>

Khutbah Jumat: Bentuk Kesombongan

   Khutbah Jumat: Bentuk Kesombongan

Oleh: M.Sodik Hamdi.S.Ag.,M.Pd*    

  

 

Dan janganlah kamu mengikuti apa yang kamu tidak mempunyai pengetahuan tentangnya. Sesungguhnya pendengaran, penglihatan dan hati, semuanya itu akan diminta pertanggungan jawabnya.

Dan janganlah kamu berjalan di muka bumi ini dengan sombong, karena sesungguhnya kamu sekali-kali tidak dapat menembus bumi dan sekali-kali kamu tidak akan sampai setinggi gunung. Semua itu kejahatannya amat dibenci di sisi Tuhanmu.

**Soal Singkat A:**
Ketik ulang bagian khutbah tentang kesombongan dari "Dan janganlah kamu mengikuti" sampai "di sisi Tuhanmu." tanpa mengubah satu kata pun.
**Soal Singkat B:**
Tuliskan lanjutan khutbah Jumat tentang bentuk kesombongan, dimulai setelah kalimat terakhir yang ditampilkan.

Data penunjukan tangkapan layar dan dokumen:
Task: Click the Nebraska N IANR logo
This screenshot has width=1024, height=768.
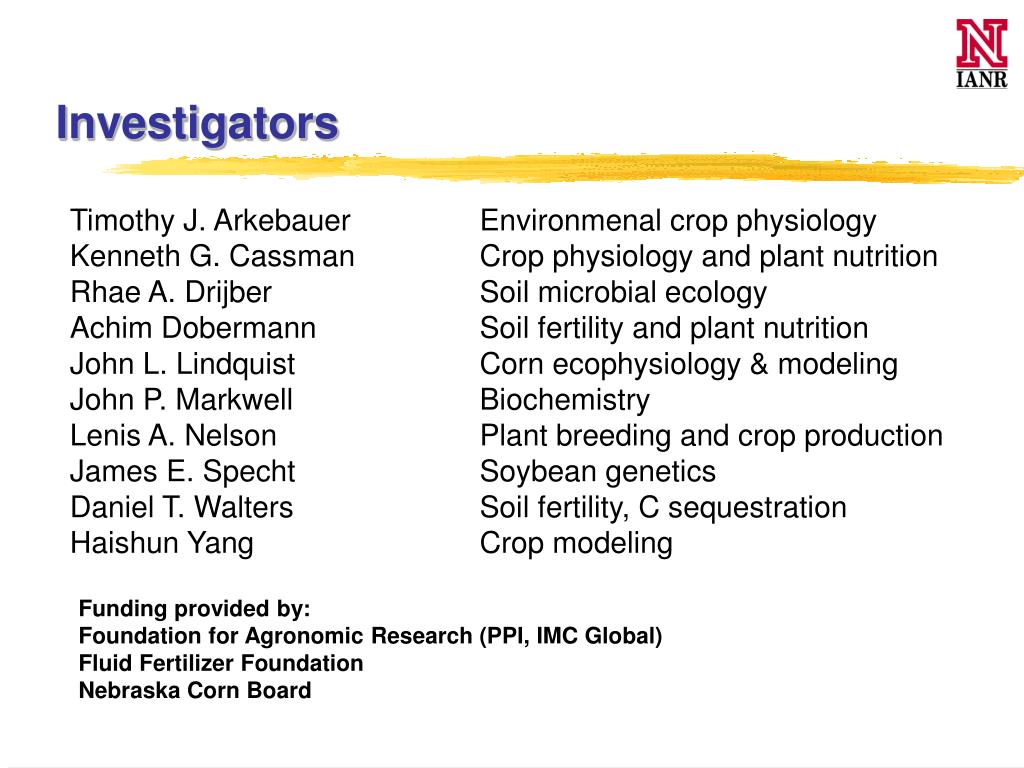Action: point(982,54)
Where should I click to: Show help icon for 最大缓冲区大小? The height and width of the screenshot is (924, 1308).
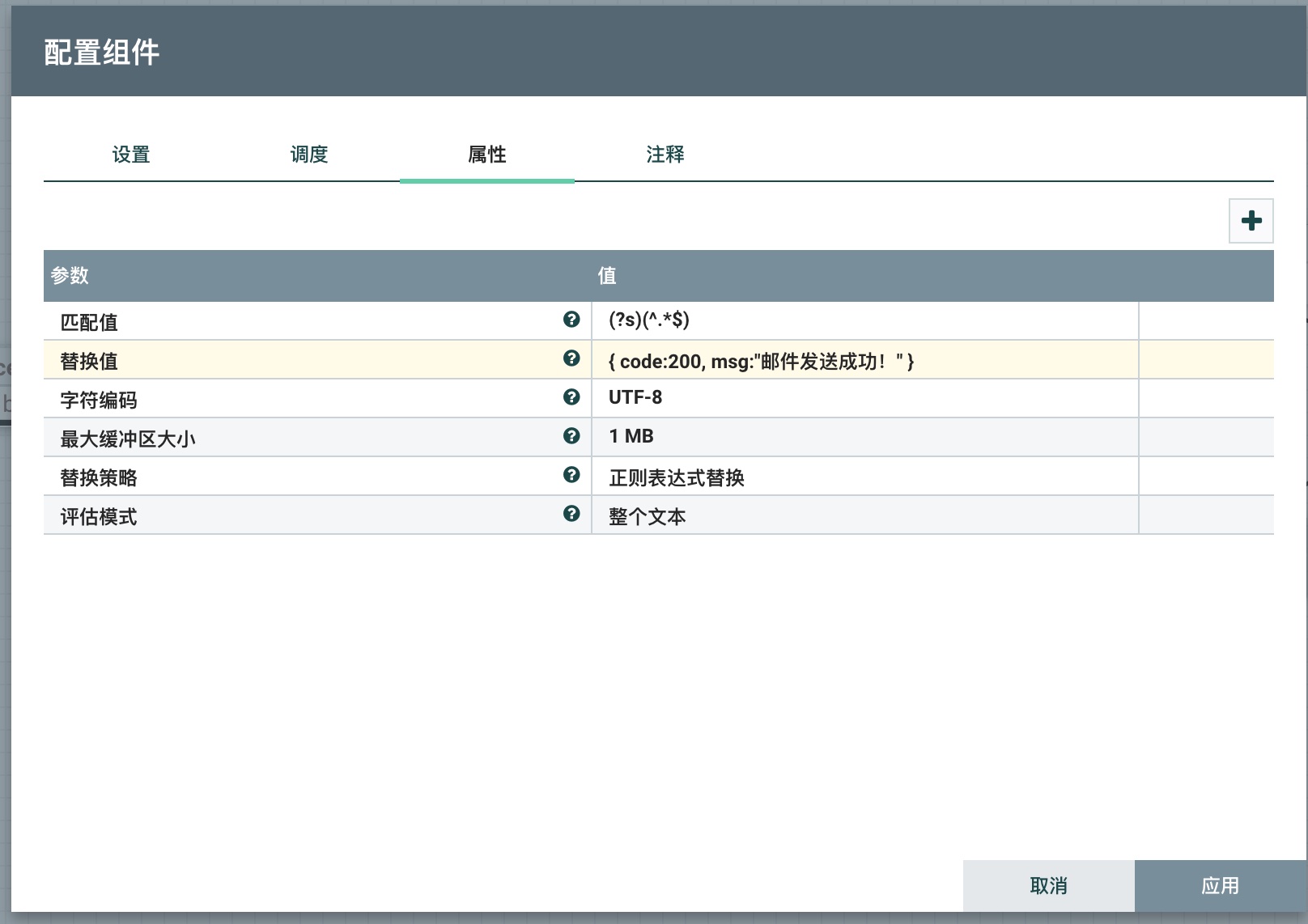tap(571, 436)
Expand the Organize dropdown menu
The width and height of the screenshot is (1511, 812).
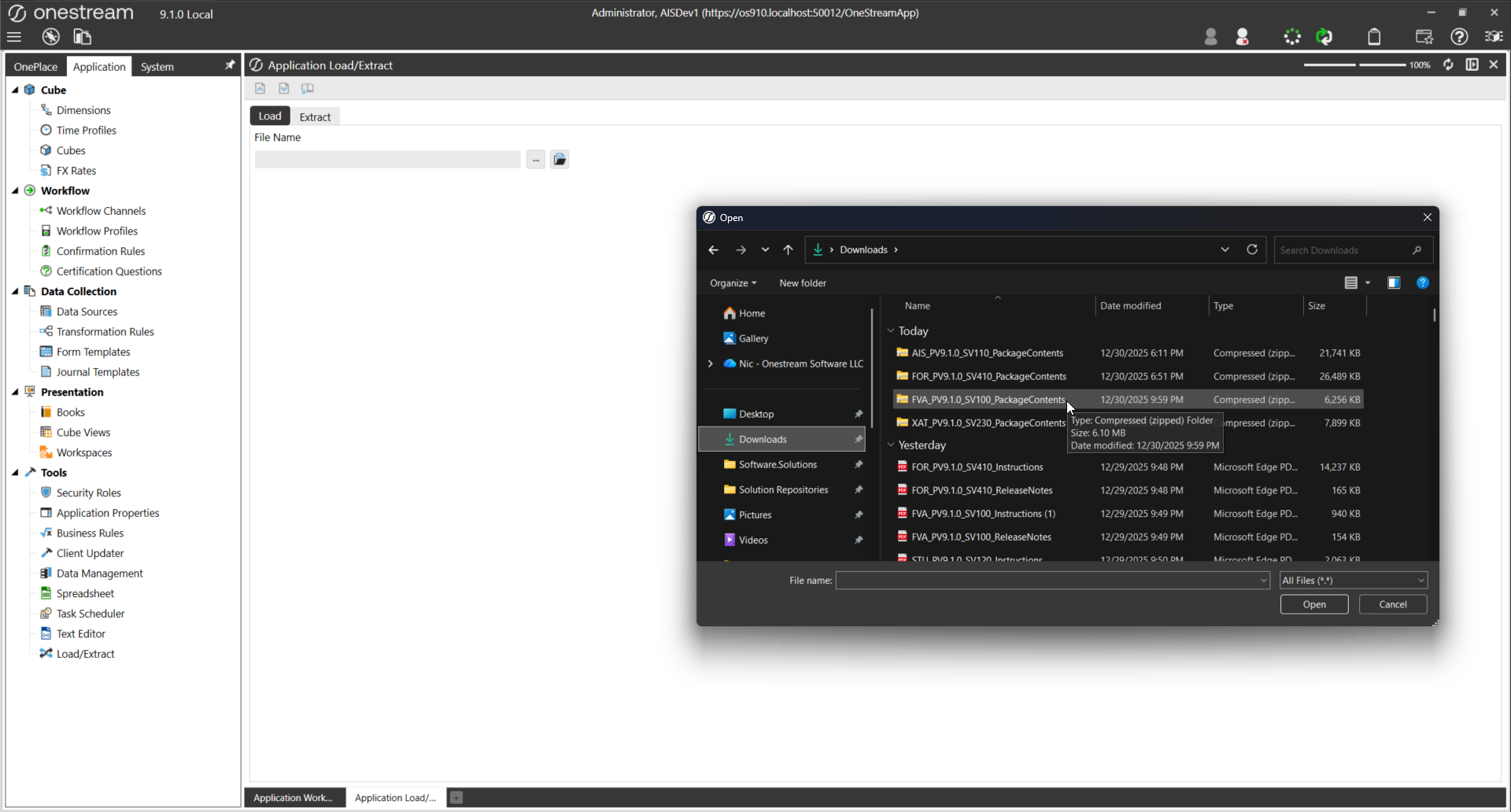[x=733, y=283]
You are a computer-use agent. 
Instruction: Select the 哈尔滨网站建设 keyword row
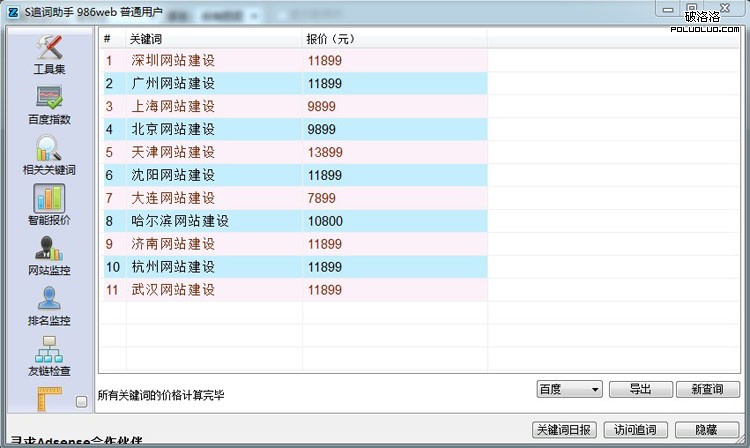[x=180, y=221]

**Hasil Latihan A:**
Dan janganlah kamu mengikuti apa yang kamu tidak mempunyai pengetahuan tentangnya. Sesungguhnya pendengaran, penglihatan dan hati, semuanya itu akan diminta pertanggungan jawabnya.

Dan janganlah kamu berjalan di muka bumi ini dengan sombong, karena sesungguhnya kamu sekali-kali tidak dapat menembus bumi dan sekali-kali kamu tidak akan sampai setinggi gunung. Semua itu kejahatannya amat dibenci di sisi Tuhanmu.

**Hasil Latihan B:**
Ma’asyiral Muslimin rahimakumullah,

Pada ayat ini ditegaskan bahwa seseorang akan diminta pertanggungjawabannya atas pendengaran, penglihatan dan hatinya sebagaimana ia akan dihisab atas seluruh anggota badannya. Karena hati adalah pemimpin anggota badan, maka perbuatan-perbuatan anggota badan mencerminkan apa yang ada di hati. Jika hati baik maka anggota badan menjadi baik dan jika hati rusak maka rusak pula anggota badan.

Di antara penyakit hati yang dilarang dalam ayat-ayat tersebut adalah bersikap takabur (sombong) terhadap para hamba Allah.

 

Berdasarkan hadits ini, orang yang takabur (sombong) ada dua macam:   Pertama, seseorang yang menolak kebenaran yang disampaikan orang lain, padahal ia tahu bahwa kebenaran ada pada orang tersebut. Ia menolaknya karena orang yang menyampaikan kebenaran itu lebih muda darinya atau lebih rendah kedudukannya, sehingga ia merasa berat untuk mengikuti kebenaran itu.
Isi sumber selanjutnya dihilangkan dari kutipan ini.